● **Task prompt**
According to the senior class description, what does the daily staffing of the Senior room make possible for the teachers? Answer in one to three sentences.

For the 2008-09 school year the Senior classes will be offered on the
following days. Please see the Registration Page
for information regarding available spaces or waiting lists. (click
here for 2007-08 information)
 | Monday thru Thursday mornings from 8:45-11:20 |
 | Monday thru Thursday afternoons from 12:25-2:55 |
The Senior room builds upon the foundation established in
the Junior room and continues to provide meaningful experiences to help foster
the development of the whole child. The senior teachers create a warm,
nurturing, and inviting environment, while adding additional academic elements,
age appropriate materials, and hands on activities that foster development
across all domains. The classroom gives children the opportunity to initiate
their own learning, make choices, work independently, and learn to problem solve
in a social environment. The environment and activities in the classroom
promotes independency, creativity, and a love for learning that will give
children a feeling of success in school. A kindergarten teacher from the
Hinsdale School district #181 serves on our advisory board, and has worked with
our teachers to assure that children are participating in a curriculum that
helps prepare them for kindergarten.
Our child to adult ratio exceeds the mandated 1:10 ration required by DCFS,
with 3 teachers and 1 parent helper daily for a maximum of 20 children (1:6
teacher to child ratio). This allows the teachers to work closely with the
children and provide valuable individualized attention.
The following highlights the routine of the senior room:
Arrival: The teachers always
greet the parent and child at the door to welcome them into the class. It’s a
wonderful opportunity for children to share events from home with the teachers
and to be personally welcomed to the room. The children must wash their hands
upon entering the classroom as regulated by DCFS (the Department of Children and
Family Services)
Calendar Time: When the
children hear the “Hello” song played on the piano, it is their cue to meet on
the rug for a short morning group time. During this time, the teachers take
attendance and again greet each child individually by name. In addition, the
children help with the calendar time, putting up that day’s number on the
calendar, determining what the day’s weather, recognizing the patterns of the
calendar pieces, and determining which weather pattern (sunny, snowy, rainy,
windy, etc) has occurred the most and the least throughout the month. It’s a
wonderful opportunity to work on not only the days of the week and months of the
year, but also the math concepts of patterning, greater than, less than, and
rote counting. Once a week, one child is scheduled to bring an item from home to
share with the class for “Show and Tell”. Children are able to talk about their
item during group time, and answer questions from their friends.

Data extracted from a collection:
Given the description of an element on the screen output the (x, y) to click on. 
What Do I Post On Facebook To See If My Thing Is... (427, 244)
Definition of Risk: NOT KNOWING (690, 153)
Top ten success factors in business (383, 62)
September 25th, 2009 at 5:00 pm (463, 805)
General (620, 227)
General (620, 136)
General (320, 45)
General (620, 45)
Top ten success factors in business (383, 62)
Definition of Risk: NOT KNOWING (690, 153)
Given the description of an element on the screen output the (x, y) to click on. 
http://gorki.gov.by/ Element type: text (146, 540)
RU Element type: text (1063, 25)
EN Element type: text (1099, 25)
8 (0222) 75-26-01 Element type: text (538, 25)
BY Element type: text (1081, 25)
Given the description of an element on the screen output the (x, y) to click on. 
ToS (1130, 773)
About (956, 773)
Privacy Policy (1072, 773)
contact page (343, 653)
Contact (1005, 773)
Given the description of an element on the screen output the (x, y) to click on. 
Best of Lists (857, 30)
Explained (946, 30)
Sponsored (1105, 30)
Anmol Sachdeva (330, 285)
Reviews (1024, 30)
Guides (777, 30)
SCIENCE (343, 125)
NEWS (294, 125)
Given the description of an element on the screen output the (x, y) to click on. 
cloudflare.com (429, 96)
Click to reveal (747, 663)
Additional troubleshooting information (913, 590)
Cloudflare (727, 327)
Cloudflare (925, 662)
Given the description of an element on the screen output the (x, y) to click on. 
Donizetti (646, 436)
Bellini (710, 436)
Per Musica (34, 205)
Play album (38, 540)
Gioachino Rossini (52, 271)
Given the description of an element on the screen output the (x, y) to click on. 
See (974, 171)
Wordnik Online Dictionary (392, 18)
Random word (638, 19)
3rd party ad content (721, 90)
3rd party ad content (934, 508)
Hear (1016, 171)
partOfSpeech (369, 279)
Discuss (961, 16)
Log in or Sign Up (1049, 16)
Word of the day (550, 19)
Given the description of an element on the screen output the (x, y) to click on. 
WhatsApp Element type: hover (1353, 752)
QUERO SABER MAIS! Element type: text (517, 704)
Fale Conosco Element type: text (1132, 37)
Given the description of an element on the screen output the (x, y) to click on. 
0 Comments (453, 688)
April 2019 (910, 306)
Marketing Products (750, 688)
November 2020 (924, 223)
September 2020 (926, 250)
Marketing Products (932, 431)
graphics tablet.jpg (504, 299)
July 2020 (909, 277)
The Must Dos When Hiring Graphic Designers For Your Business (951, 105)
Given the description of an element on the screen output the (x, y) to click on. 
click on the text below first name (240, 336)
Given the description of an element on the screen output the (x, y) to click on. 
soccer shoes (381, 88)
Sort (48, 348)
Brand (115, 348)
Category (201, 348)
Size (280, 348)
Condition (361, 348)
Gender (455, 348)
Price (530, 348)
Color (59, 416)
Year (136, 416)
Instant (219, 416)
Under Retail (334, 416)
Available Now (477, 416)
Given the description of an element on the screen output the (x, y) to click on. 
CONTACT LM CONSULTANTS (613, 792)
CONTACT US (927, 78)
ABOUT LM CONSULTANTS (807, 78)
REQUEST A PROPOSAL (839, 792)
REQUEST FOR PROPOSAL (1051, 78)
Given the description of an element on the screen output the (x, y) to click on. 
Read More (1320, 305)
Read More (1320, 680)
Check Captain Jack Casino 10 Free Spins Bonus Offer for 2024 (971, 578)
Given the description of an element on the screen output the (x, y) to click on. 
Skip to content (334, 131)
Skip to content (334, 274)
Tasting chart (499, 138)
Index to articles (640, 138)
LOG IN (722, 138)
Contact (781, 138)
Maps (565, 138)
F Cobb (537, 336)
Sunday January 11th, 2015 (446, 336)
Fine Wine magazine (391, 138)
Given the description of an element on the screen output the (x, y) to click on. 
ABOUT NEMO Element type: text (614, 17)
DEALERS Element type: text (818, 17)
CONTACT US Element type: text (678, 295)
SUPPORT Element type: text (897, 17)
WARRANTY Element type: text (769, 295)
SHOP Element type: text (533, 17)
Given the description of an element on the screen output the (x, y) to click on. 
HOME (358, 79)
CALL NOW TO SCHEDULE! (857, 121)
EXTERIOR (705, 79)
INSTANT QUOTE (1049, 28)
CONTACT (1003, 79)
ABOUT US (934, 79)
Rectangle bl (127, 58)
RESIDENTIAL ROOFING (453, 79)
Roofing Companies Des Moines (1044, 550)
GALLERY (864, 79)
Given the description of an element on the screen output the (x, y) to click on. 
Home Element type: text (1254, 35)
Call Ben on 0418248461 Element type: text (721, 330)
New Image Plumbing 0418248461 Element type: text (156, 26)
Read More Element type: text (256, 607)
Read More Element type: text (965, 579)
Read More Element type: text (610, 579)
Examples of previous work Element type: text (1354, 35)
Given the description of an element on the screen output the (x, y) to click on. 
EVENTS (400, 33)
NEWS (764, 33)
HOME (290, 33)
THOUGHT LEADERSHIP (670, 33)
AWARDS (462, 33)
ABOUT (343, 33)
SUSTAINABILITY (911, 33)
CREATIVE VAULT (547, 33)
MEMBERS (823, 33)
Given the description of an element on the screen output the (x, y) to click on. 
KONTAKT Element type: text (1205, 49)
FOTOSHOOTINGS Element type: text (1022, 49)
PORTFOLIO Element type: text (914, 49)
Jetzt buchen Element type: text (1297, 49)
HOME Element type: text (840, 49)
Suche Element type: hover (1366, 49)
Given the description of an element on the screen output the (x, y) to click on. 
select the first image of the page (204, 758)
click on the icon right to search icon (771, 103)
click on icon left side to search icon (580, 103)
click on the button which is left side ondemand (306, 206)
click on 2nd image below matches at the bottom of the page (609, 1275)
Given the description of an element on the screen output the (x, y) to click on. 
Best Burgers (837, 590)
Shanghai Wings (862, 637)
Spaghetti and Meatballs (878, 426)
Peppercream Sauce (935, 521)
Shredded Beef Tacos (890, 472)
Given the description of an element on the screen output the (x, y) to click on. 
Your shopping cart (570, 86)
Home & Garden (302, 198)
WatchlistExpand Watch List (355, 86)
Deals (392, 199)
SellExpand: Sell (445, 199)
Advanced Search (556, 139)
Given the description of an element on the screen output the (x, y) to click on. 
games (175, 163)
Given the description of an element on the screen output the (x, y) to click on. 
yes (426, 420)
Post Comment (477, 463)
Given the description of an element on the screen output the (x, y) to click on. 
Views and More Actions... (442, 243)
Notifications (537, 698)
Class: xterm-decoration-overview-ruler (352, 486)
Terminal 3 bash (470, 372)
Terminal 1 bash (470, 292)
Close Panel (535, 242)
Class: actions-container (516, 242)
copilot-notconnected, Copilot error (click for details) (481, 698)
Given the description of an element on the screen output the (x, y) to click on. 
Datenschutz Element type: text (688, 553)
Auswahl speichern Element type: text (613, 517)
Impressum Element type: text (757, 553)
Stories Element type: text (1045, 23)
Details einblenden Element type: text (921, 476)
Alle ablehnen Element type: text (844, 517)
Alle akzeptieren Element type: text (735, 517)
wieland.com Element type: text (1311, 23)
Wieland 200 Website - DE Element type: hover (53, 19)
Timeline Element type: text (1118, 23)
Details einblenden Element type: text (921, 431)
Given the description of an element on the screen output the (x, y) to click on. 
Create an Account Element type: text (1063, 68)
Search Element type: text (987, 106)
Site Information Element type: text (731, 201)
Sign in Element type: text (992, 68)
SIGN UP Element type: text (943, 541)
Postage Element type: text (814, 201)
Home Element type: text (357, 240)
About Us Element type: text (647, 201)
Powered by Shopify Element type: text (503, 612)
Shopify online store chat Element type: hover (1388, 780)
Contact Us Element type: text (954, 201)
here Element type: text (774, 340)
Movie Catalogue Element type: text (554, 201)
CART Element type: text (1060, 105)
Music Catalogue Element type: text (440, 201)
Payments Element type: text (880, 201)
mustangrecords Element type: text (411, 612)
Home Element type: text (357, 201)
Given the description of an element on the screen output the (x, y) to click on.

● **Worked answer**
Each day the room has 3 teachers and 1 parent helper for at most 20 children. That gives a 1:6 teacher-to-child ratio, better than the 1:10 ratio DCFS requires, and it lets the teachers work closely with the children and give them valuable individualized attention.